I voted Fred and Barney because I used to have a horse called Barney.


----------



## bel (Sep 20, 2009)

i named my pug after st roch (p.saint of dogs). maybe you could try a name like this. st francis is st of animals.


----------



## happysaz133 (Jun 5, 2008)

I picked Fred and Barney, but what about Pickle and Onion? Or Salt and Pepper? Any pics of the piggies? I bet it would be easier to name them if we had some photos.


----------



## ILoveMyPug (Sep 4, 2009)

This is one of the little buggers! 

They are from the same litter so identical. My heart flutters when I see that pic! 

Pickle and Onion is cute! 

Pickle has been in my head for a while now...


----------



## ILoveMyPug (Sep 4, 2009)

bel said:


> i named my pug after st roch (p.saint of dogs). maybe you could try a name like this. st francis is st of animals.


Aww you have a Pug too! 

Is that a white Boxer behind? My Pug's 'brother' is a white Boxer!


----------



## sequeena (Apr 30, 2009)

A few months ago I was going to adopt 2 black bunnies and I was going to call them Parsley and Sage


----------



## bel (Sep 20, 2009)

ILoveMyPug said:


> Aww you have a Pug too!
> 
> Is that a white Boxer behind? My Pug's 'brother' is a white Boxer!

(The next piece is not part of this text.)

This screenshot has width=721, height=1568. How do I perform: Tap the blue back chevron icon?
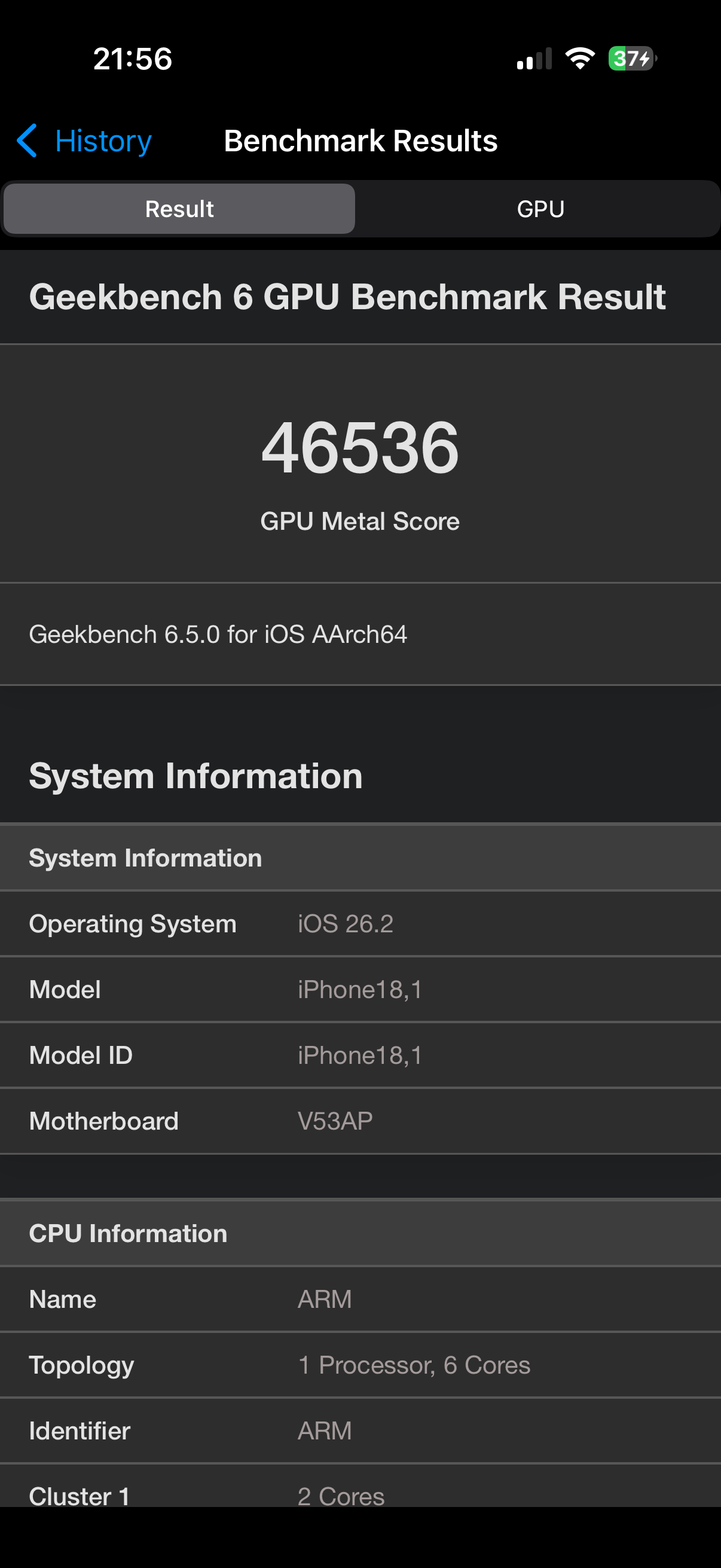click(27, 141)
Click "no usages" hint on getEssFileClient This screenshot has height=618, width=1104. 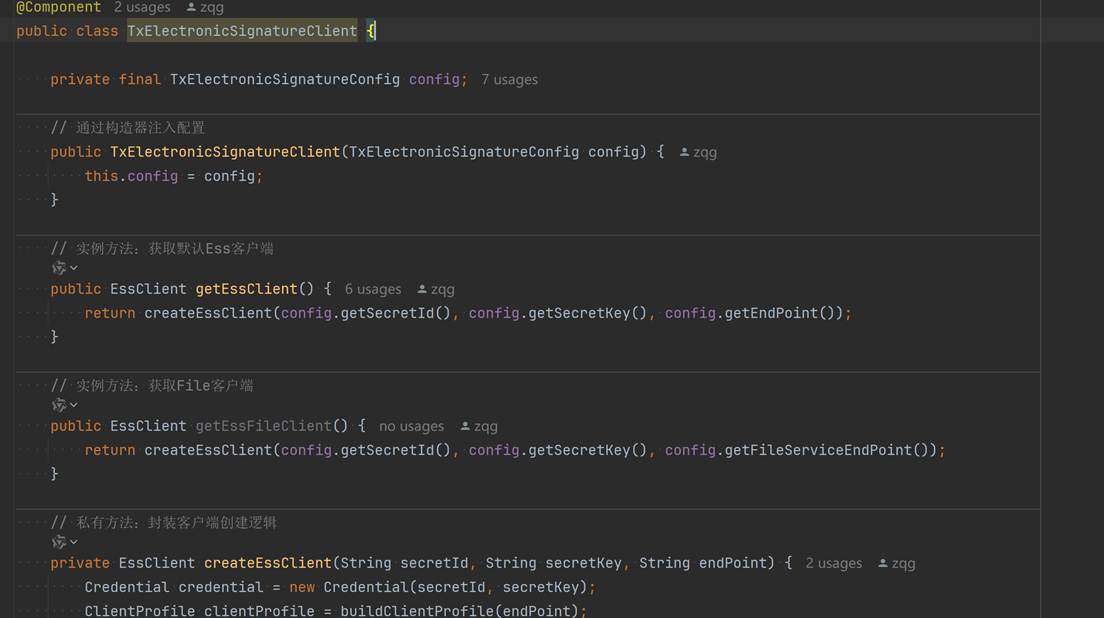[411, 426]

thats alfie my british bulldog x


----------



## ILoveMyPug (Sep 4, 2009)

I am so thick! lol - Bulldog's are gorgeous!

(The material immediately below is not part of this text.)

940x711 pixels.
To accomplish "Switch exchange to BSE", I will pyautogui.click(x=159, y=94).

I thought Parsley and Sage was cute too, reminds me of that programme 'The Herbs', I used to watch that when I was a little 'un!


----------



## ILoveMyPug (Sep 4, 2009)

How about Toffee and Teddy?


----------



## bel (Sep 20, 2009)

ILoveMyPug said:


> I am so thick! lol -


not at all its my photography skills. he is a tall bulldog too and rocco is 4 months x x x


----------



## jaxx (Aug 10, 2009)

How about Merlin and Arthur?


----------



## ILoveMyPug (Sep 4, 2009)

Ah Merlin and Arthur sounds so cute! :001_wub:

I thought he seemed tall, which is why I got it so wrong! 

They are both beautiful.


----------



## Fleur (Jul 19, 2008)

I voted Parsley and sage - I used to love the Herbs.


----------



## ILoveMyPug (Sep 4, 2009)

I am going to have to put it on youtube I think and bring back some fond memories!


----------



## Paws&Claws (Aug 29, 2009)

sticky and toffee!
coffee and tea
bill and ben
rock and roll
dexter and deedee

rolo and polo!
Ying & Yang x


----------



## Paws&Claws (Aug 29, 2009)

Sorry for all my suggests 

my animals are harry & barry, kitkate and biscuit, hunny and sunny and gooey and chewy  x


----------



## MerlinsMum (Aug 2, 2009)

Merlin and Morgan!
I know both are boys but Morgan can also be a boy's name.


----------



## ILoveMyPug (Sep 4, 2009)

Ah more cute names! :crazy:

Harry is cute too but he is my hammy's name! Speaking of him, I gave him a cuddle and a stroke this morning and he bit me so hard he was nearly hanging off my hand, he wouldn't let go! :cryin:


----------



## Sarah+Hammies (Jul 20, 2009)

I love fred and barney - theres something cute that i love about human names for pets (especially since they are from the flintstones!!!!!!  )


----------



## Sarah+Hammies (Jul 20, 2009)

oh dear i seem to have evened up the poll results though!! lol


----------



## ILoveMyPug (Sep 4, 2009)

Hehe, no worries, I have still been driving myself mad regarding names!

Think I am sold on Teddy and Toffee, because they are toffee(ish) colours and they look like Teddies! 

Thought I would name them as individuals rather than a team! I do very much like and appreciate the suggestions and I know I will probably change my mind in the meantime!

I am getting them tomorrow, I cannot breathe with excitement. Hope I can tell them apart! 

I have bought batteries for my camera anyway so hopefully I can get some good pics up tomorrow evening! :blushing:


----------



## Captain.Charisma (May 24, 2009)

I say Dick and Dom


----------